After the 2006/07 season, DIT Scorpions decided to end their affiliation with DIT. Given its international mix of players, the club was renamed Dublin International Handball Club (DIHC).

In its maiden season as DIHC, the club finished as runners up to Lughnasa Handball Club in the national league.

===2008–2013: National competition===

From the start of the 2008/09 campaign to the final of the 2012/13, the club remained unbeaten in all Irish competitions and recorded 4 successive national championships. In 2012 and 2013 the club also won the first two editions of the IOHA cup. The unbeaten run came to an end in the all-Ireland final of the 2012/13 season, where Astra Handball Club clinched the Irish championship by winning 35-31 after extra time.
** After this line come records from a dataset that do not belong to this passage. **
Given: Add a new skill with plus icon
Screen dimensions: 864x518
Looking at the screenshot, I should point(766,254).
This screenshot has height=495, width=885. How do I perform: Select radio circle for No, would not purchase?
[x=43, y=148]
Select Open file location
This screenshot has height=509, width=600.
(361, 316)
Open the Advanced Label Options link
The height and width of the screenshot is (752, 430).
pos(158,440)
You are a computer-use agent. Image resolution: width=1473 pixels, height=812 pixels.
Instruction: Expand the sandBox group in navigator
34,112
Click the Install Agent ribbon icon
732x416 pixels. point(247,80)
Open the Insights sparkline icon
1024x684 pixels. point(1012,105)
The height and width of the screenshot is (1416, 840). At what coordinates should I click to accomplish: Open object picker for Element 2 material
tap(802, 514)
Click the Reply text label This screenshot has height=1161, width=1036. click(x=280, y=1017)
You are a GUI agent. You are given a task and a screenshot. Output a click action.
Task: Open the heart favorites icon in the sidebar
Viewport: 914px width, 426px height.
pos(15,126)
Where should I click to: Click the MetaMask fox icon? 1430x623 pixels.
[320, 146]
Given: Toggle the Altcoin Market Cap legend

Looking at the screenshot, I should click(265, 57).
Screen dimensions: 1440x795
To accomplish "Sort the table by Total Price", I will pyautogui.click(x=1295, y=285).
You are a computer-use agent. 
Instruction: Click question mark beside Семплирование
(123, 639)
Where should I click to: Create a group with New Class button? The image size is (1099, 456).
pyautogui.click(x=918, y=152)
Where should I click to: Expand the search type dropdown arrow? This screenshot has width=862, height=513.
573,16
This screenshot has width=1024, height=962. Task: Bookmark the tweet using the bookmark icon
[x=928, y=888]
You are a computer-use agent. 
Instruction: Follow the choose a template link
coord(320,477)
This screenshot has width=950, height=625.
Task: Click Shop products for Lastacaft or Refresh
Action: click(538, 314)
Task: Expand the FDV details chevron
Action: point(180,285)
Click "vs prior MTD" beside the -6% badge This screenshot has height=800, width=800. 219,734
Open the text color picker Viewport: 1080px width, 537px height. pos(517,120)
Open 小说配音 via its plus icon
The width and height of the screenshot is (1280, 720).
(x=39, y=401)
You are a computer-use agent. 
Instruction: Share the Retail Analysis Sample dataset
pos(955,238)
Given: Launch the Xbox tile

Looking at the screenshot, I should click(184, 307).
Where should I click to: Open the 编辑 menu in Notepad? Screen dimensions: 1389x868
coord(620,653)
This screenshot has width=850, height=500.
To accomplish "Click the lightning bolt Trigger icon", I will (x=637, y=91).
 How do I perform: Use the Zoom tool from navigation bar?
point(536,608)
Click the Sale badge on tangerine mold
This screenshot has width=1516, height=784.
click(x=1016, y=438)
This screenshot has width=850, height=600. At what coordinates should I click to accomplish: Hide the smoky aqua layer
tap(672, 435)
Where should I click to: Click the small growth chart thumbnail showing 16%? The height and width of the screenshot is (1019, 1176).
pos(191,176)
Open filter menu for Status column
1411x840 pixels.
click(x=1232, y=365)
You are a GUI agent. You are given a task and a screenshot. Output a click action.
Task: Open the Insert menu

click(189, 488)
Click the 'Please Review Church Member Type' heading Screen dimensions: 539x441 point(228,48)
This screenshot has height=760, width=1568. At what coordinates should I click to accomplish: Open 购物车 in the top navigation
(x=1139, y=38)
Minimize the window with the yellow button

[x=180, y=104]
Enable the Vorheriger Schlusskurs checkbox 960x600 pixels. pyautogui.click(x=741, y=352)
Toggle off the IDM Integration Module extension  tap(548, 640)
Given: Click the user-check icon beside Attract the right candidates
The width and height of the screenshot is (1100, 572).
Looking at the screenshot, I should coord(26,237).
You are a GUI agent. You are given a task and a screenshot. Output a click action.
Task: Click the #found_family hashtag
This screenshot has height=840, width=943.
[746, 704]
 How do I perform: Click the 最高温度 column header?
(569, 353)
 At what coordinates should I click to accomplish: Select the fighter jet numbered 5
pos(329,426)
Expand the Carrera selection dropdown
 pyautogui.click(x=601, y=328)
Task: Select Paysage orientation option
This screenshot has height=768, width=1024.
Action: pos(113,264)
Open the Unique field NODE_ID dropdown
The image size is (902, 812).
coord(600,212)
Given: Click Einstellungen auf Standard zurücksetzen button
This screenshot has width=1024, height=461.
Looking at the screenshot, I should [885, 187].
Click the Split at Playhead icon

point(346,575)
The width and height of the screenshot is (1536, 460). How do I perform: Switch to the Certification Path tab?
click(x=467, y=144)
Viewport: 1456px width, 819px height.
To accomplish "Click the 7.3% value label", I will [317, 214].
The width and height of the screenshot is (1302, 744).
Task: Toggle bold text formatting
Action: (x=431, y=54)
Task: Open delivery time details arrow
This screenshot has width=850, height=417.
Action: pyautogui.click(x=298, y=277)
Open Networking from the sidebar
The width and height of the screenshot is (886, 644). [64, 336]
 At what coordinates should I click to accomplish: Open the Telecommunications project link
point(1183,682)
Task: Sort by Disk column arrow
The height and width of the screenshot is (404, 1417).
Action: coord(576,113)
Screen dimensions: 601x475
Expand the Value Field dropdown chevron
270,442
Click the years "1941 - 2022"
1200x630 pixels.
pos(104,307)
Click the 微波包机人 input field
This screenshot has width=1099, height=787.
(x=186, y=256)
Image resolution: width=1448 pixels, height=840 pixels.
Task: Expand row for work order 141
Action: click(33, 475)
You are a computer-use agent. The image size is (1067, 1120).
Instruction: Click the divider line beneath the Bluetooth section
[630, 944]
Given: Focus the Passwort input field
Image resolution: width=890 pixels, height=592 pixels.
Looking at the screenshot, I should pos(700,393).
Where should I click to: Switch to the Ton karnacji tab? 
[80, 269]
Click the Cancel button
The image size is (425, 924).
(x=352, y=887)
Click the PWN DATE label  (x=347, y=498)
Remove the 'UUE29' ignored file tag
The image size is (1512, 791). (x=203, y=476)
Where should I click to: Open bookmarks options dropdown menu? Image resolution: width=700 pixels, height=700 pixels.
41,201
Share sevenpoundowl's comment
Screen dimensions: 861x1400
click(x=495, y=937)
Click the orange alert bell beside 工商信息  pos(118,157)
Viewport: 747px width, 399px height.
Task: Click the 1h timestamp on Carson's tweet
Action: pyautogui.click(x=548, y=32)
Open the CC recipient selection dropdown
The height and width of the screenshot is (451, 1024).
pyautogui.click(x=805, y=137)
Between 2009 and 2011, DIHC took part in the EHF Challenge Cup over three successive seasons. By recording a 30-26 win over Olympia Handball Club (ENG), the club became only the second ever Irish team to win in a European competition.

Also in 2009, Dublin International Handball Club organize the first, and so far only, Anglo Irish cup against london great dane, the English team won the trophy after an intense match 32-35.

===Since 2013: Consolidation and expansion===

With the start of the 2012/2013 season, DIHC permanently relocated to train and play out of Phibblestown Community Centre. This enabled the club to expand by launching a women's team in 2013 and a junior section in 2015.

The 2013/2014 season saw the men's team bounce back and regain their title after another close final against Astra Handball Club. The same season also ended in the club's third successive IOHA Cup win, and a third place IOHA cup finish for the women's team.

In 2014/15, DIHC won both the men's and women's all-Ireland championship.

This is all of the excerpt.